Source data:
......
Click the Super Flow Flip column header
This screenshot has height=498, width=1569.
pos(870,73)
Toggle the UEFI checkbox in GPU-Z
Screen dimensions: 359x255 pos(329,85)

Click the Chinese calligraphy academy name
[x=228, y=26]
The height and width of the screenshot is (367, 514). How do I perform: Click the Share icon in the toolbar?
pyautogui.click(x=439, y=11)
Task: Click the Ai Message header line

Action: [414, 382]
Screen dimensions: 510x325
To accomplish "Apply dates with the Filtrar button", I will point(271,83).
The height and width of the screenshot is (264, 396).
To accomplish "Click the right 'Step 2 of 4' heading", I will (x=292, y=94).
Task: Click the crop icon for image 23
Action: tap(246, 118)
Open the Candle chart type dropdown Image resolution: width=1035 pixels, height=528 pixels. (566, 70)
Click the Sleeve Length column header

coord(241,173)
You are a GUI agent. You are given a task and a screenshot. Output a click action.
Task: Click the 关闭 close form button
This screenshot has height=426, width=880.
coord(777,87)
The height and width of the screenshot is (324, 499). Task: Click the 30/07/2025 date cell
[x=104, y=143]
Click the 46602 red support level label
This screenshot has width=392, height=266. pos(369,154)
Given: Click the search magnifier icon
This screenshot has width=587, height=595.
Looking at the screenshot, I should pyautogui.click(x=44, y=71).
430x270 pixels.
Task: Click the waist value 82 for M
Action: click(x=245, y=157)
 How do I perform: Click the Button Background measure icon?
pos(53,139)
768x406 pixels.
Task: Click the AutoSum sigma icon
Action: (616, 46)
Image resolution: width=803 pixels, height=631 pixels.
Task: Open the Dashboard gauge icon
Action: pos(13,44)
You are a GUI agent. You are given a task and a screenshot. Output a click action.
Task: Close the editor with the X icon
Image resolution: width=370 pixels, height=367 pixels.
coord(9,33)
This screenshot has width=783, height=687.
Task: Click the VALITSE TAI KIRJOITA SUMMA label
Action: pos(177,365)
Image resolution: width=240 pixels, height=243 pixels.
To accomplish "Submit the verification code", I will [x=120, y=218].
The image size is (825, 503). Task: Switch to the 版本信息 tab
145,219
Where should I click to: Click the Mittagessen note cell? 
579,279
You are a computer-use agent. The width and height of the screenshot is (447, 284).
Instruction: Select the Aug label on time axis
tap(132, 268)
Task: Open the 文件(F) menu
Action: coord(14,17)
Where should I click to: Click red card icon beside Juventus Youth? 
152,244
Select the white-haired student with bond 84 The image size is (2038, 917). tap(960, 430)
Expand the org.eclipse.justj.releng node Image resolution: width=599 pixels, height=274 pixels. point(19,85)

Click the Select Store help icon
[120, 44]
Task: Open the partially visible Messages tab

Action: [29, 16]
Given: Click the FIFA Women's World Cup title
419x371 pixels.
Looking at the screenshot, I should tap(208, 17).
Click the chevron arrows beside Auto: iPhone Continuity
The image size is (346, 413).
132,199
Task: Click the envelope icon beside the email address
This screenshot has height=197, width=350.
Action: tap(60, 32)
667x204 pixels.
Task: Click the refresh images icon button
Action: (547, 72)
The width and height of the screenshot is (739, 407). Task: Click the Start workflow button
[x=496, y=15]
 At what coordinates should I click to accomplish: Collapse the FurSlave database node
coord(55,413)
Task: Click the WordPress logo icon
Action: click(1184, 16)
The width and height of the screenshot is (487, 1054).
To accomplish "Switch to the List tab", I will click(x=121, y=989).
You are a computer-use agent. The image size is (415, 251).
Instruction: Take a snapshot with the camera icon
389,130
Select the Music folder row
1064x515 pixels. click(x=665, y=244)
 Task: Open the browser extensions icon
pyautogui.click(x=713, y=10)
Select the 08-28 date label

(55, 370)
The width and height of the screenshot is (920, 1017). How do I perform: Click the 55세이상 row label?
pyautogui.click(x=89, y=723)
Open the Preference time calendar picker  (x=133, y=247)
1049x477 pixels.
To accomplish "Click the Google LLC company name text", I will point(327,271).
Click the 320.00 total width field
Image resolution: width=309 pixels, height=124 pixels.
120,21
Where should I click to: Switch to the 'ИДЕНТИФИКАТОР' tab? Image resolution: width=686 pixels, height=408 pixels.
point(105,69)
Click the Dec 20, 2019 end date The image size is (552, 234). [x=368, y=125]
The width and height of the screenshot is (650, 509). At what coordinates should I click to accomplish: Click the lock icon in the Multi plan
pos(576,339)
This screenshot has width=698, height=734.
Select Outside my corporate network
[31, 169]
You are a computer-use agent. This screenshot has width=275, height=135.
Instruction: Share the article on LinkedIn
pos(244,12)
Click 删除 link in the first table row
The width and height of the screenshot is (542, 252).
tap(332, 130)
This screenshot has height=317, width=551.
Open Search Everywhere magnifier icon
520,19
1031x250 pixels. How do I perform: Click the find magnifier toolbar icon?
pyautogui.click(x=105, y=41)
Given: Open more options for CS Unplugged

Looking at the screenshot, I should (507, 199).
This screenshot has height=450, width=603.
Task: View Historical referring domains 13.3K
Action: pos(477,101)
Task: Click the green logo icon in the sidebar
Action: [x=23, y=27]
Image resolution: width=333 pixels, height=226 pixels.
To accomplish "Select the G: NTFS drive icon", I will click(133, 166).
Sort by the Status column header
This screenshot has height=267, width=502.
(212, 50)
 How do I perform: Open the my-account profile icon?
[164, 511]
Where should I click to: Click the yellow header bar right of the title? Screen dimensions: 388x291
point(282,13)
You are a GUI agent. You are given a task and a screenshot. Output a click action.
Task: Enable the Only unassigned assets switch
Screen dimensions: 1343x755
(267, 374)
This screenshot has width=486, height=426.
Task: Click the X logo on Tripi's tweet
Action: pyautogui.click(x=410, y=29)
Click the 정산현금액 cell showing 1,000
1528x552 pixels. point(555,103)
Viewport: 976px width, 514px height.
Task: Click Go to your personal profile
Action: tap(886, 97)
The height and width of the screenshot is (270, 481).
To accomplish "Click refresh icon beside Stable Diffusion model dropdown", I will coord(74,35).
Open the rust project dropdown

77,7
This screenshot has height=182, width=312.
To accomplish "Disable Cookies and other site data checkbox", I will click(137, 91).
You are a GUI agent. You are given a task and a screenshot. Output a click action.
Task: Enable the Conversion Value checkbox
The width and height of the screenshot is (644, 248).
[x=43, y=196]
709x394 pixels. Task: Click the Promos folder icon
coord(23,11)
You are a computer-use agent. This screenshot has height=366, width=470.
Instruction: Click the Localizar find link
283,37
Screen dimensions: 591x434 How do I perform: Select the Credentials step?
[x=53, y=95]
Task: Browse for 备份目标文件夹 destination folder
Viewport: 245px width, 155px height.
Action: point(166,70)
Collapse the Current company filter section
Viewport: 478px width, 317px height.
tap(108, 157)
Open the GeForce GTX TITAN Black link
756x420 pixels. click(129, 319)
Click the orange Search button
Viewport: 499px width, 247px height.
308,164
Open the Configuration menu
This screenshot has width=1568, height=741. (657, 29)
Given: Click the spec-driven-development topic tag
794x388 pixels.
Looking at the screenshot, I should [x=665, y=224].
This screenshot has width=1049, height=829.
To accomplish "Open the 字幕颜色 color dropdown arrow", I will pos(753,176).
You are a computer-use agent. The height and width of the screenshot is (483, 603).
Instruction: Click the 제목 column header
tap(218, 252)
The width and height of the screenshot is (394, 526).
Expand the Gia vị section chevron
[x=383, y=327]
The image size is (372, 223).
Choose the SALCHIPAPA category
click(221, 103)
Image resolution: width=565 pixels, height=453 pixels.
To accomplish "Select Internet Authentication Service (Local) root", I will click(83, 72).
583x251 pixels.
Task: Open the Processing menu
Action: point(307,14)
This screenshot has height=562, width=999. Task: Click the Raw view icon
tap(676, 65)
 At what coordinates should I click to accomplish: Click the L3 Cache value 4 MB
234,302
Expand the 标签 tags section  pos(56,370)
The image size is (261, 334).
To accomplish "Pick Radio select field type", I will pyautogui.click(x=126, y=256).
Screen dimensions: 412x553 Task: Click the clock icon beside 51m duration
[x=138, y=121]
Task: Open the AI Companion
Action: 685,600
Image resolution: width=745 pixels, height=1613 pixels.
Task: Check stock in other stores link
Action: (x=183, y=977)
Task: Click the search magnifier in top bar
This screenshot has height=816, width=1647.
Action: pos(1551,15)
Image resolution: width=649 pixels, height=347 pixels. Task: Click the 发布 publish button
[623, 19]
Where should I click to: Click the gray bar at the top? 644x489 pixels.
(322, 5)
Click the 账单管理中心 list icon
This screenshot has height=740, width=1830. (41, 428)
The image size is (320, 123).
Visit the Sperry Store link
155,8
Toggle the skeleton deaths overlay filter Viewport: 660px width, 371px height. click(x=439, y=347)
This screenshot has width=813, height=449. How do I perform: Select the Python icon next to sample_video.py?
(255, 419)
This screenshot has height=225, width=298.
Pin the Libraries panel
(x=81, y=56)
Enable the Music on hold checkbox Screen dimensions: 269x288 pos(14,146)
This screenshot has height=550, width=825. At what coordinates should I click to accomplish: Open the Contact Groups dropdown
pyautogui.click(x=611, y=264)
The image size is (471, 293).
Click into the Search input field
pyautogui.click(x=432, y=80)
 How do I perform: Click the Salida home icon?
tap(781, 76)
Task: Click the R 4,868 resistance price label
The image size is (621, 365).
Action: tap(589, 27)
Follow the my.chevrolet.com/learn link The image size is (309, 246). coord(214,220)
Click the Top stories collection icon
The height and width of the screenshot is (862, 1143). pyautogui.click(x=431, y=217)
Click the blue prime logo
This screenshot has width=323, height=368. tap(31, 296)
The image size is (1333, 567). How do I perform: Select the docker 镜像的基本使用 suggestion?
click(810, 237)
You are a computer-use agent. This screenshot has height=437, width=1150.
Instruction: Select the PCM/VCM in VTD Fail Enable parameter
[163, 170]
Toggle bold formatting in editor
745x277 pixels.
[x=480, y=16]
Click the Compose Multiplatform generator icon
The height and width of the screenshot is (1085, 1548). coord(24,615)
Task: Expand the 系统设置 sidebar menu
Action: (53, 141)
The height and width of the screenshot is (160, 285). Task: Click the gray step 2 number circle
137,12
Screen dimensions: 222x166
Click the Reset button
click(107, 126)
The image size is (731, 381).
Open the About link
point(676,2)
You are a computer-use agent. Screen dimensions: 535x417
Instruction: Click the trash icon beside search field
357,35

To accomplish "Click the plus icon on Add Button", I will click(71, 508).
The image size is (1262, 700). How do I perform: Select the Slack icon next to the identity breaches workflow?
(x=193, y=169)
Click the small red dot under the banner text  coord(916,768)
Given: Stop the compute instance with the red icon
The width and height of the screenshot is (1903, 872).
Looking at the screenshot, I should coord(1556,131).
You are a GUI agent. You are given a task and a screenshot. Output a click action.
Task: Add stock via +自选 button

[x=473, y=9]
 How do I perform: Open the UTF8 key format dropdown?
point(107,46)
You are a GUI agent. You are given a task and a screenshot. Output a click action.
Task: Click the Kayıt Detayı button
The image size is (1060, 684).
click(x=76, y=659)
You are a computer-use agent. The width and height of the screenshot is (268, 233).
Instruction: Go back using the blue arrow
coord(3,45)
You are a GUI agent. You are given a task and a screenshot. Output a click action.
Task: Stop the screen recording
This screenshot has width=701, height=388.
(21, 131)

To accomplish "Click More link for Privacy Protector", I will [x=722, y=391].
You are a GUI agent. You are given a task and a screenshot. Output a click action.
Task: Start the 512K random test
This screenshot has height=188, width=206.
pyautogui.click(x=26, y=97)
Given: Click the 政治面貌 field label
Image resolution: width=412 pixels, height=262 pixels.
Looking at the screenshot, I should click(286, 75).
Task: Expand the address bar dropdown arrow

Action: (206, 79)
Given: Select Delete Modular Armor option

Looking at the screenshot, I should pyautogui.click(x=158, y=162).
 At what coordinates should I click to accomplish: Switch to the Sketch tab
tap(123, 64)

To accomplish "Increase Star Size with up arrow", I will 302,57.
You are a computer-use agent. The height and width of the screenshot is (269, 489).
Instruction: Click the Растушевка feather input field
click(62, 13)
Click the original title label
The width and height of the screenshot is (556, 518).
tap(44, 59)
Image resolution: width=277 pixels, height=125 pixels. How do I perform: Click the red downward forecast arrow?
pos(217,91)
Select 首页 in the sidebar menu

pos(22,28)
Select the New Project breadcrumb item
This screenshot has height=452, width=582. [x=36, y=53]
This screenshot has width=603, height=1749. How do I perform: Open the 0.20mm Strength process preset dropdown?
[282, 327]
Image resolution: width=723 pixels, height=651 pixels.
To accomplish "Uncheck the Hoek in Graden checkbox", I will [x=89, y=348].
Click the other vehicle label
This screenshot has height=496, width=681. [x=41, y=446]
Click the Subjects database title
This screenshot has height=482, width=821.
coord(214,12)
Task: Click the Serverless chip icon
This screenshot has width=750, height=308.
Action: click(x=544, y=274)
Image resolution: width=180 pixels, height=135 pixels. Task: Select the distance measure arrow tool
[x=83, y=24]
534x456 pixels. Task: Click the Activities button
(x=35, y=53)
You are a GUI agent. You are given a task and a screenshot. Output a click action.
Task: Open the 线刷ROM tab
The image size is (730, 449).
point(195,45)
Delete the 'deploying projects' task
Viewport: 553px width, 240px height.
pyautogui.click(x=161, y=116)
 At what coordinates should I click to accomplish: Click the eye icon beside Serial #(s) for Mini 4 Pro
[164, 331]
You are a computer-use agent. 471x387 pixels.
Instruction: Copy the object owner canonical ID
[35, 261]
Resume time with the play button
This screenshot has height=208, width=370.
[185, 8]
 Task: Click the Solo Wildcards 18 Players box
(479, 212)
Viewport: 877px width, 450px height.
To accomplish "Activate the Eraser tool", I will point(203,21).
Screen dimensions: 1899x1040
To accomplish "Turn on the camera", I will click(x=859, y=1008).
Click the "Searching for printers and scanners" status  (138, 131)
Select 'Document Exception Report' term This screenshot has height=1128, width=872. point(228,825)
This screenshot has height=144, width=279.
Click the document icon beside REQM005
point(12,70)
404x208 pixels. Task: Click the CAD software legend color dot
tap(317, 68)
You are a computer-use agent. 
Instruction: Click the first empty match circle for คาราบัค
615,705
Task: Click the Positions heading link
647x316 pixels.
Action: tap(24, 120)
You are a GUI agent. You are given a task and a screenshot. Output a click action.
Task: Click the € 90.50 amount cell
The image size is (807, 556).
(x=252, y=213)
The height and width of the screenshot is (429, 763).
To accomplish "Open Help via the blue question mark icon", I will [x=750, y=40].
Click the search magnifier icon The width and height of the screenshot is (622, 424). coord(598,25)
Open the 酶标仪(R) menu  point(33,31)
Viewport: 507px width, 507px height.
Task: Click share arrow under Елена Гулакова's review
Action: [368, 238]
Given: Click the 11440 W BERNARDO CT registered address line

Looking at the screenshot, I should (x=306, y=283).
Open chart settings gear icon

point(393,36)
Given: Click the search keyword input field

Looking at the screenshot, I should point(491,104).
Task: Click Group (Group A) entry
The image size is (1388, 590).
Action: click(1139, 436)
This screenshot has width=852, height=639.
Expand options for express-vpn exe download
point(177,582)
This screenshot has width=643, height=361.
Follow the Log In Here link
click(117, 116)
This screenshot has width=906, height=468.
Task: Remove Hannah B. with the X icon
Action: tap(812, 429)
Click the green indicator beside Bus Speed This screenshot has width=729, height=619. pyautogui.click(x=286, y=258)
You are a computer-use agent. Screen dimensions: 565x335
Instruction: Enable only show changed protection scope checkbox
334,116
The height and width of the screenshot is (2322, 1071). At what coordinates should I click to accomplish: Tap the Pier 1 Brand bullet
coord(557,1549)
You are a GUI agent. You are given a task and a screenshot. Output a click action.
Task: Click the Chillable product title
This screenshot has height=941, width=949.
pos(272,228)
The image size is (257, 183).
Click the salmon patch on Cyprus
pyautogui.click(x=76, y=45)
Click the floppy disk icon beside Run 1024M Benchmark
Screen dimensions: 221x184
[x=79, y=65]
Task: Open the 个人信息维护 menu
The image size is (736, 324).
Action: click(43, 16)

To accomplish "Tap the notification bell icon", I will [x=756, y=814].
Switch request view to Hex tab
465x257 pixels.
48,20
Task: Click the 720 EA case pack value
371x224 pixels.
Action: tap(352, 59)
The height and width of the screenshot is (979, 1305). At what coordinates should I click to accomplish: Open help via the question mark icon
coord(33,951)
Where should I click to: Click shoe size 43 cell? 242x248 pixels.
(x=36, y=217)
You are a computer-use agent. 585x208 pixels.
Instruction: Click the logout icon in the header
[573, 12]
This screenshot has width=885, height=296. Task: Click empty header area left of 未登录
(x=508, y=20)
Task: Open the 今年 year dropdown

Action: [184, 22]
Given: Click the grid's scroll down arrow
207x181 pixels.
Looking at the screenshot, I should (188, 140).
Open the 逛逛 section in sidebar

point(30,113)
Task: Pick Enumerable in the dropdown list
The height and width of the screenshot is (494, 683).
......
Work required: Copy the lines that hold the word "text". Take them from the records above.

Output of the exercise:
To accomplish "Click the Google LLC company name text", I will point(327,271).
Click the small red dot under the banner text  coord(916,768)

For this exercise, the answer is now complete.